• What this task involves: Reproduce the listing below character for character; drop every image.
# # # # # # #
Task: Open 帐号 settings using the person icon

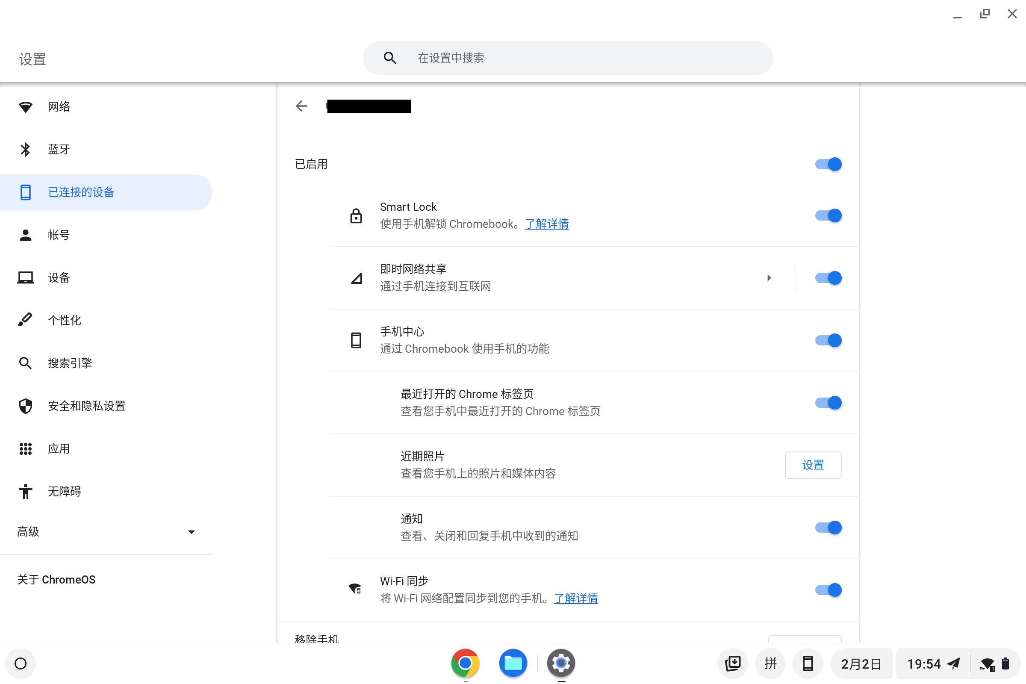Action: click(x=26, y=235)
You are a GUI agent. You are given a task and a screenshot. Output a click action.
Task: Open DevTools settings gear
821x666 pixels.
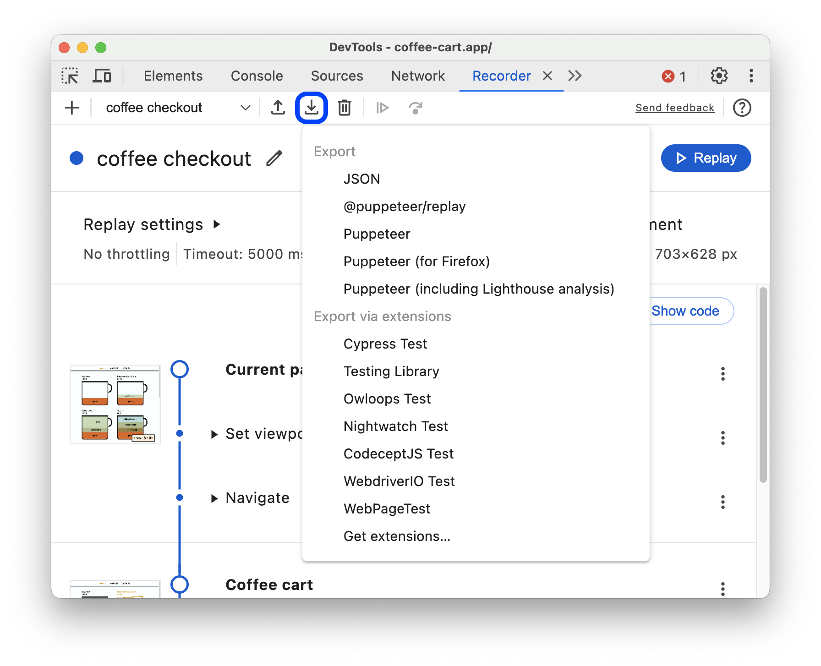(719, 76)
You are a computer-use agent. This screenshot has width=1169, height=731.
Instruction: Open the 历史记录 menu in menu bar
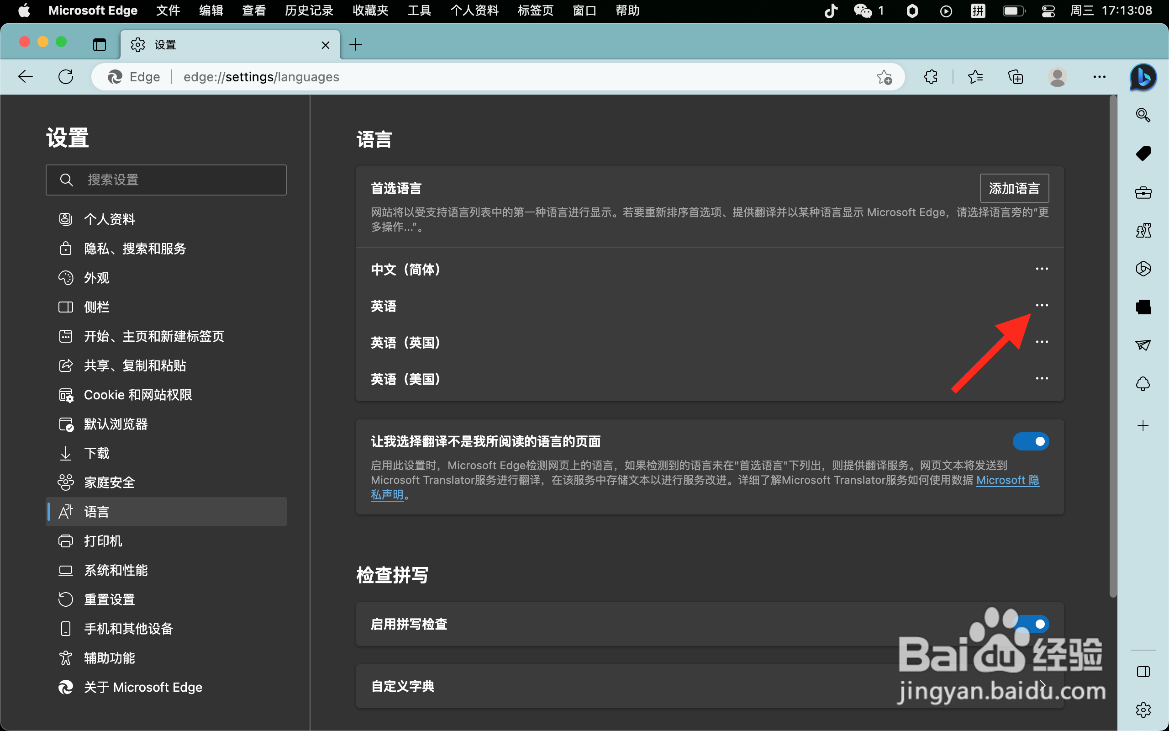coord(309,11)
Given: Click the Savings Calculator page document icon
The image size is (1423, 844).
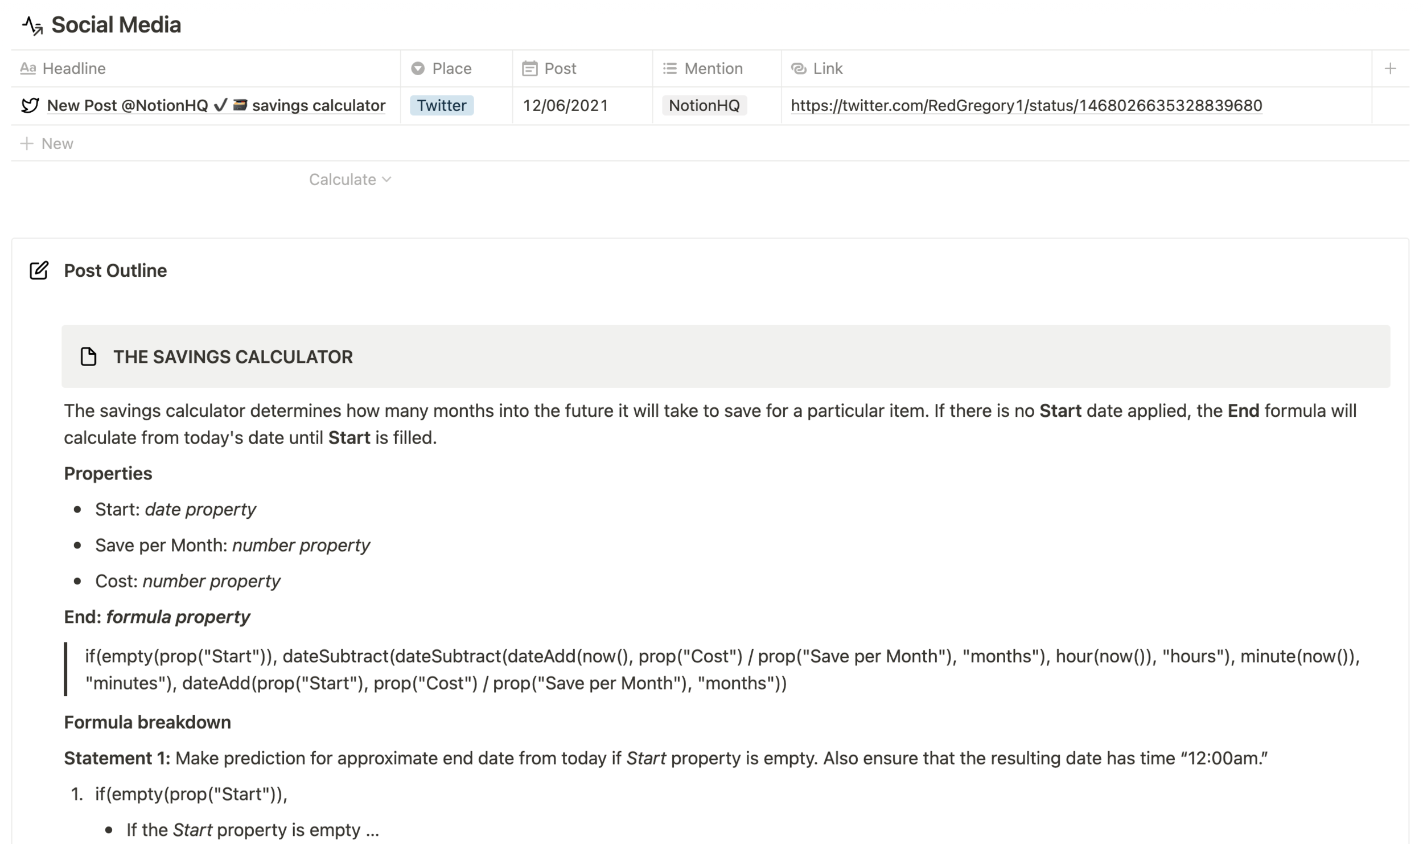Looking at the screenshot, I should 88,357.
# # # # # # #
• Exercise result:
Task: Open 帐号 settings using the person icon

Action: click(x=26, y=235)
You are a GUI agent. You are given a task and a screenshot. Output a click action.
Task: Open DevTools settings gear
821x666 pixels.
(719, 76)
You are a computer-use agent. This screenshot has width=1169, height=731.
Instruction: Open the 历史记录 menu in menu bar
coord(309,11)
Given: Click the Savings Calculator page document icon
The image size is (1423, 844).
Looking at the screenshot, I should 88,357.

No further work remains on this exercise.